(WHAT YOU ARE ASKED TO DO):
Pull every line that includes the word "общая" from the data.

(EXTRACTED MATERIAL):

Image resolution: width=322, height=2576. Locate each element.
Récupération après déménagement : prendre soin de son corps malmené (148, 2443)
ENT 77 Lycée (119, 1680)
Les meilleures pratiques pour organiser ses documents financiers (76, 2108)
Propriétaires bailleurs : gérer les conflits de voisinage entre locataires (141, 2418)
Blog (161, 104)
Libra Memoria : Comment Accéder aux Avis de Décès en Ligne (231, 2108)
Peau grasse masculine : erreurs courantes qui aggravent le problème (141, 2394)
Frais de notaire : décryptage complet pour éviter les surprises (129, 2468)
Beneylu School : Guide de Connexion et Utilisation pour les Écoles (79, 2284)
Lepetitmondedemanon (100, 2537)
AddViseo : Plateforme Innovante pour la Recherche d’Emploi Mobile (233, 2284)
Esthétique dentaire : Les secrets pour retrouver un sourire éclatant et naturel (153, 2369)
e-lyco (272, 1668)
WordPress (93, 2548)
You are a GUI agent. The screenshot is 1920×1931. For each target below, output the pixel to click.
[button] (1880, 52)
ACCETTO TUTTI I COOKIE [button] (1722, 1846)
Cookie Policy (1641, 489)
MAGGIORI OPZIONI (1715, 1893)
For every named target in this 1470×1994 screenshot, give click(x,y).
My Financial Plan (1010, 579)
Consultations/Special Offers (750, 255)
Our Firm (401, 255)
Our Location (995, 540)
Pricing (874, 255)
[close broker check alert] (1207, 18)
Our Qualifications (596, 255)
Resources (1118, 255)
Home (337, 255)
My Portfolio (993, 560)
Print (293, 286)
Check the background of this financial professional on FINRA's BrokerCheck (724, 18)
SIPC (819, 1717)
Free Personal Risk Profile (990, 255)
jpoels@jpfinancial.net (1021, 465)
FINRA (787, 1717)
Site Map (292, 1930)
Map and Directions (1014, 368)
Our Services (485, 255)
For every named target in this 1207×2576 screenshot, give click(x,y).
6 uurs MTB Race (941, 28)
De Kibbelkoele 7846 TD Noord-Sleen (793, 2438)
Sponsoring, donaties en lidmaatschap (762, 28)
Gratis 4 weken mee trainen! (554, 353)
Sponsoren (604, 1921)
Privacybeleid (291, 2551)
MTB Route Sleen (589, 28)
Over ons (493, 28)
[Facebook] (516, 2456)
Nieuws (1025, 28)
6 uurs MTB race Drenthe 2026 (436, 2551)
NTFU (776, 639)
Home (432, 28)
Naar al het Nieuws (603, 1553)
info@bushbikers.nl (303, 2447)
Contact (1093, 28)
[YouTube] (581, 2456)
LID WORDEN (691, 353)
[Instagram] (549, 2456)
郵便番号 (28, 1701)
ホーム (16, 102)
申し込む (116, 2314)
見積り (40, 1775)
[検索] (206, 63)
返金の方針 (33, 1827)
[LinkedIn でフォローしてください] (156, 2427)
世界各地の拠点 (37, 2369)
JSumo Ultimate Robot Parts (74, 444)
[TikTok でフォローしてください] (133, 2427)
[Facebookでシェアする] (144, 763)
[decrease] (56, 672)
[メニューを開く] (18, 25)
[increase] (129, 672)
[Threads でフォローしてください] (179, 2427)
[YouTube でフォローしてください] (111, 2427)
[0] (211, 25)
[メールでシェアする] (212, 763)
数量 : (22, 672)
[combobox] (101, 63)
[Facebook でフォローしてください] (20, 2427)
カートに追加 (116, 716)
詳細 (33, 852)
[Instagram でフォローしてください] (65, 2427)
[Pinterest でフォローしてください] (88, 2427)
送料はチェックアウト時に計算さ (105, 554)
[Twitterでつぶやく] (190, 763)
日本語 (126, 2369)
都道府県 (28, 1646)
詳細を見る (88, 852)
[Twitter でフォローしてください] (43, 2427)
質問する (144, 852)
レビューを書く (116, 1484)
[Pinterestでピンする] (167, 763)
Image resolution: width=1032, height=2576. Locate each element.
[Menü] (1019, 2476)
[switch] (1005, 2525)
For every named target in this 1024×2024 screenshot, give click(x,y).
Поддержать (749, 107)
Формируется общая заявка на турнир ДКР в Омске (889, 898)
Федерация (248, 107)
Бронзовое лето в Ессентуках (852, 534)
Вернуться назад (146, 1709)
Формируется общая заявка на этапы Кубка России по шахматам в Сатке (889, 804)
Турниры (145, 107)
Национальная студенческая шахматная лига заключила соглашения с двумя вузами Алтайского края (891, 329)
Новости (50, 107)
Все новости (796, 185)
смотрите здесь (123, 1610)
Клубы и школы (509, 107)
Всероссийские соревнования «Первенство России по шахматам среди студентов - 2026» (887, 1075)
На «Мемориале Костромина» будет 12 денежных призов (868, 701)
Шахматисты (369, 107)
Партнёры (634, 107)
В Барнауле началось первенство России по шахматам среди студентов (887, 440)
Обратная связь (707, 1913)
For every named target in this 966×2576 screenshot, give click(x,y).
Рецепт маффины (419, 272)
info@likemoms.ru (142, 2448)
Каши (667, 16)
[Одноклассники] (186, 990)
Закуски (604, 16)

(RESPONSE):
Формируется общая заявка на турнир ДКР в Омске (889, 898)
Формируется общая заявка на этапы Кубка России по шахматам в Сатке (889, 804)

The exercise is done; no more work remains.